(Stored data)
--- START ---

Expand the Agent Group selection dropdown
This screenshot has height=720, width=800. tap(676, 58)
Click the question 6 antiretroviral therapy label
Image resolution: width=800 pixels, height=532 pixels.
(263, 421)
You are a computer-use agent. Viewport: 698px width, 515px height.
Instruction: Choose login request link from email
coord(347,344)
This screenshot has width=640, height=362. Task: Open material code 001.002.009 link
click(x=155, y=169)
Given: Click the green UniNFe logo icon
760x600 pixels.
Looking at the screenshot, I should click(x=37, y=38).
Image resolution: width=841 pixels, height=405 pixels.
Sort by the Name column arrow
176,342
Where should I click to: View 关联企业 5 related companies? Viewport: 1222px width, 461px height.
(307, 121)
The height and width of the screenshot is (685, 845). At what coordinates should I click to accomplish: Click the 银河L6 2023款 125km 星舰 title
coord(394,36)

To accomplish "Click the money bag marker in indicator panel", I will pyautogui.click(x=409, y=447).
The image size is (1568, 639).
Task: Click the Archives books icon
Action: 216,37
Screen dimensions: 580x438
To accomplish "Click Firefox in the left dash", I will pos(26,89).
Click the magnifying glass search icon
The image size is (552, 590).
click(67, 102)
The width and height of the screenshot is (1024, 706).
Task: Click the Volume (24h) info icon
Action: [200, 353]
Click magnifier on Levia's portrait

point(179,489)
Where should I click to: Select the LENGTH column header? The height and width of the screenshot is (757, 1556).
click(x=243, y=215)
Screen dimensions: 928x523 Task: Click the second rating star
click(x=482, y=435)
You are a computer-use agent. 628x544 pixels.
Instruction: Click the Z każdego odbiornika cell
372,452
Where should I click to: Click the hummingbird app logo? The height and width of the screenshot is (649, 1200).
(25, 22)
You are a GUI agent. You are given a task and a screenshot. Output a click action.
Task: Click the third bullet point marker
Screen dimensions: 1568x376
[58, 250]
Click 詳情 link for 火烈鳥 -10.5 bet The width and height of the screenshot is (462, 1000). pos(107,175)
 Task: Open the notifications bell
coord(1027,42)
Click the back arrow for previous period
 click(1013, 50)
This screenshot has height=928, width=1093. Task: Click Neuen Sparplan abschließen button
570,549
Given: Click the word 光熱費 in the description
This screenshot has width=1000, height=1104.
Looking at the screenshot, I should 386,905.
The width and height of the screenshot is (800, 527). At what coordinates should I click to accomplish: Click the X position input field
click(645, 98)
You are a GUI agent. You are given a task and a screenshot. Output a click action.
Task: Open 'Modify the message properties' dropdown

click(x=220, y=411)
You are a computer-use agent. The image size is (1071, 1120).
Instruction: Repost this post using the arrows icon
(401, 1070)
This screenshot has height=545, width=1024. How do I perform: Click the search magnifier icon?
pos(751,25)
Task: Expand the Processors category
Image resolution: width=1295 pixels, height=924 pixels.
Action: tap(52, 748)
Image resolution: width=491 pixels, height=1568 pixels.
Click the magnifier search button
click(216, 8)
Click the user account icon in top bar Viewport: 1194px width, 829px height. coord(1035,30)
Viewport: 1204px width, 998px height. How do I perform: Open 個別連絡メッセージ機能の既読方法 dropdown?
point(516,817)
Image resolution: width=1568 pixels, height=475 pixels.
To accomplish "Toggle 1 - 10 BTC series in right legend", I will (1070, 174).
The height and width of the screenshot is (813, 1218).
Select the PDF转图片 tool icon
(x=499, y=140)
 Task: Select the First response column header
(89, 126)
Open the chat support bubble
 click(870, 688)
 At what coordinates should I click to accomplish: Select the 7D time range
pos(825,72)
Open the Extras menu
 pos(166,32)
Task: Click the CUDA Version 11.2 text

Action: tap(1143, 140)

--- END ---

**TASK STATEMENT**:
Start with the first line of the data and print every line exactly. The line containing "Image resolution: width=841" is the last one to include.

**RESULT FOR THIS EXERCISE**:
Expand the Agent Group selection dropdown
This screenshot has height=720, width=800. tap(676, 58)
Click the question 6 antiretroviral therapy label
Image resolution: width=800 pixels, height=532 pixels.
(263, 421)
You are a computer-use agent. Viewport: 698px width, 515px height.
Instruction: Choose login request link from email
coord(347,344)
This screenshot has width=640, height=362. Task: Open material code 001.002.009 link
click(x=155, y=169)
Given: Click the green UniNFe logo icon
760x600 pixels.
Looking at the screenshot, I should click(x=37, y=38).
Image resolution: width=841 pixels, height=405 pixels.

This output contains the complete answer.